The madness of Midas

Why does India continue to have an unhealthy appetite for gold?

April 03, 2022 12:51 am | Updated 12:51 am IST

Gold mining, both legal and illegal, ravages the landscape, destroys vital eco systems and poisons the water table.  

Gold mining, both legal and illegal, ravages the landscape, destroys vital eco systems and poisons the water table.  

A World Gold Council report says that India’s gold consumption has increased by a whopping 78.6% in 2021. Considering that the price of gold in the one-year period had risen by over 20%, it is hard to make sense of the trend.

Recently, at a wedding, I saw the bride and several women guests in the wedding hall wearing an eye-popping amount of chunky gold jewellery! Gold ornaments have always been a part of the Indian bridal trousseau, but the mega-sized ornaments have made the appearance only over the past decade. Clearly, the billboards of leading jewellery shops showing slender brides adorned with several bulky ornaments all over, had successfully established such a “bridal look”.

I fail to understand how modern girls could agree to possess and wear such high-valued pieces. They are college educated and empowered. Their parents too are liberated enough to ensure that daughters and sons are given the same educational and career opportunities. The law of the land has also laid down that daughters and sons shall inherit an equal share of the family property.

Yet, at the daughter’s wedding, parents follow the retro custom of spending an enormous amount of money, with a big part of it going into gold.

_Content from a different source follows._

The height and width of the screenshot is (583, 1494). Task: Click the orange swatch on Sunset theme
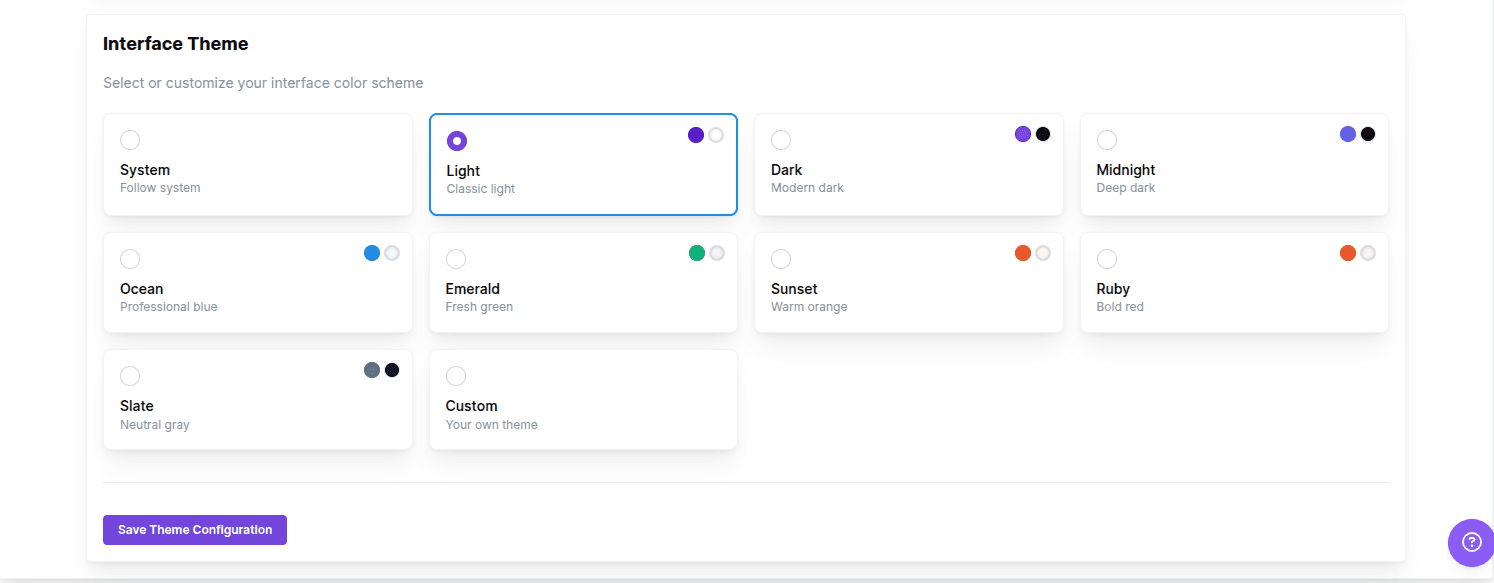pos(1022,252)
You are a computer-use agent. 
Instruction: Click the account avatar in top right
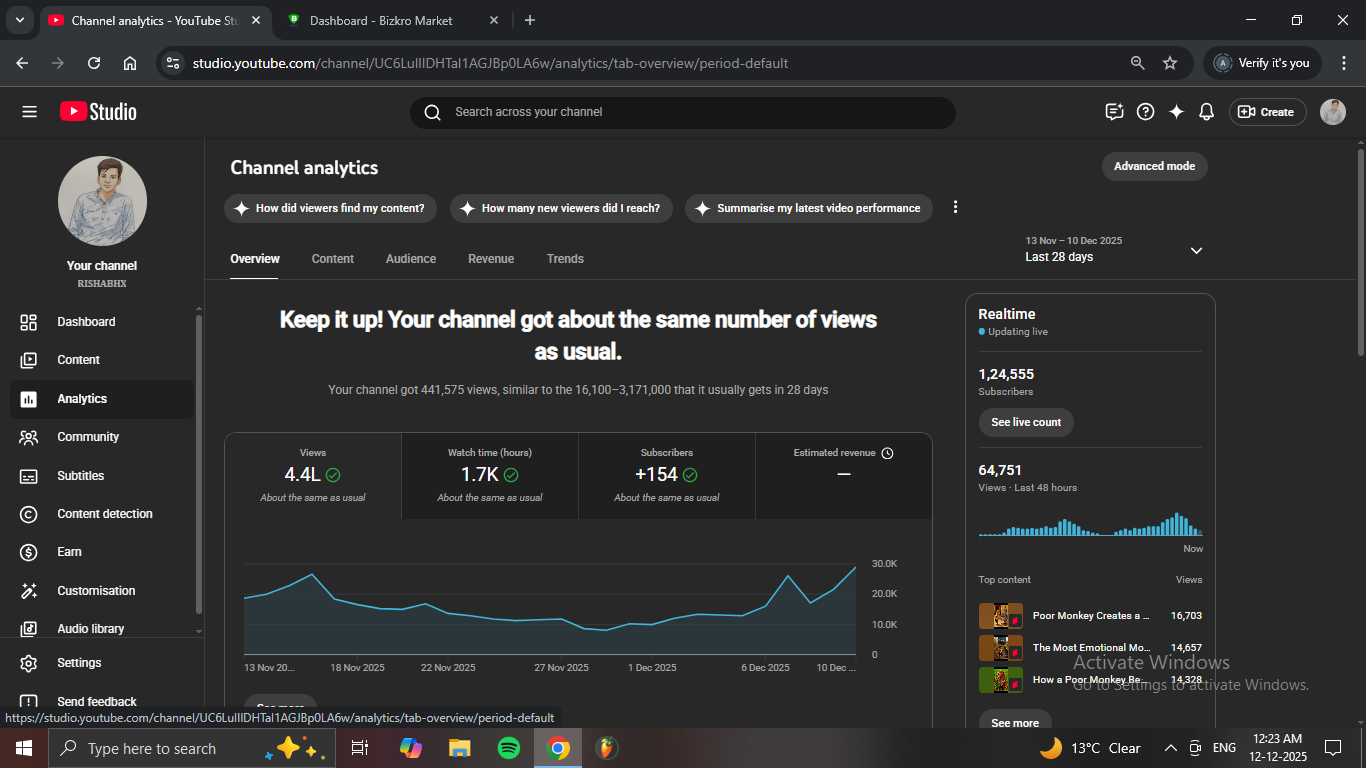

How do the millennial girls reconcile this practice with their strong views on gender equality? How is it that the youngsters who choose to watch only the shows streamed online and align their style and thoughts with those of the westerners, fail to observe that the westerners, even at weddings, do not put on multiple expensive ornaments and dress like a Christmas tree?

Gold mining ravages the landscape, destroys vital ecosystems and poisons groundwater. How could one be a global citizen if the thinking has not expanded to grasp the environmental consequences of one’s actions?

What use is college education if one cannot comprehend the economic repercussions of the country’s spiralling demand for gold? Agreed that a bride has to look grand and special on her most important day. But it doesn’t have to be achieved with gold. Ornaments made with colourful flowers, beads, semi-precious stones and even zari-embroidered fabric look dressy and glamourous. If the rich initiate the change, the others will readily follow. And India would shed the dubious distinction of being the world’s top consumer of gold.